E’ questo il caso di Zeza: quante volte abbiamo sentito esclamare un nonno o una zia “Nun fa’ ‘o Zeza!”, senza capire precisamente a cosa stesse facendo riferimento? Quante volte vi siete ritrovati a domandarvi, senza riuscire a trovare risposta, chi potesse mai essere lo “Zeza” citato in questa bizzarra esortazione?
Anche se non ve lo foste mai chiesti, #BussoLaLingua quest’oggi vi racconterà tutta la storia di Zeza e delle sue origini.
Zeza è un maschio o una femmina?
Zeza è un epiteto che assume un significato lievemente diverso a seconda del sesso della persona a cui viene riferito.
Quando sentiamo “Nun fa’ ‘o Zeza!” declinato al maschile significa che quest’esclamazione esorta l’uomo a cui è rivolta a non comportarsi da cascamorto e a non essere eccessivamente insistente. Talvolta viene usato anche come invito al cessare un comportamento mellifluo e soprattutto falso: un modo tutto partenopeo per dire, insomma, che proprio “non c’è trippa per gatti”, in un senso o nell’altro.
Quando invece viene esclamato “Nun fa’ ‘a Zeza!”, al femminile, significa che si sta esortando la donna a cui ci si sta riferendo a smetterla di comportarsi in modo civettuolo e/o svampito, sciocco e falsamente ingenuo.
Lucrezia, la moglie di pulcinella
Ma comunque non abbiamo ancora scoperto chi sia Zeza: si tratta forse di un farabutto, come Bubbà? O di un nobile condottiero, come nel caso del Gioacchino citato in mille detti? Oppure stiamo parlando di un dittatore, come nel caso del celebre Baffone?

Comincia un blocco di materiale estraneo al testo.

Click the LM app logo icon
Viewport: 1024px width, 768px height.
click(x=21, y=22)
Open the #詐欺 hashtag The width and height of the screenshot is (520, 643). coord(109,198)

Niente di tutto questo: Zeza sarebbe il diminutivo di Lucrezia, ed in questo caso sarebbe riferito alla consorte di Pulcinella. Chiacchierona, pettegola e svampita, durante le commedie dove recitava insieme a Pulcinella spesso Lucrezia si lasciava andare a drammi interminabili, inutili, spesso falsi e indubbiamente irritanti.
Il modo di dire deriverebbe dunque dall’eccessiva drammaticità di Lucrezia, che sul palco recitava, per ottenere ciò che voleva, delle vere e proprie sceneggiate, degli inutili e fastidiosi teatrini.
Nun fa’ ‘o Zeza!
Dunque il merito (o la colpa) di questo strano modo di dire ricade ancora una volta, come in molti altri casi, su una delle maschere della commedia dell’arte.
E voi, conoscevate questa espressione? L’avete mai usata?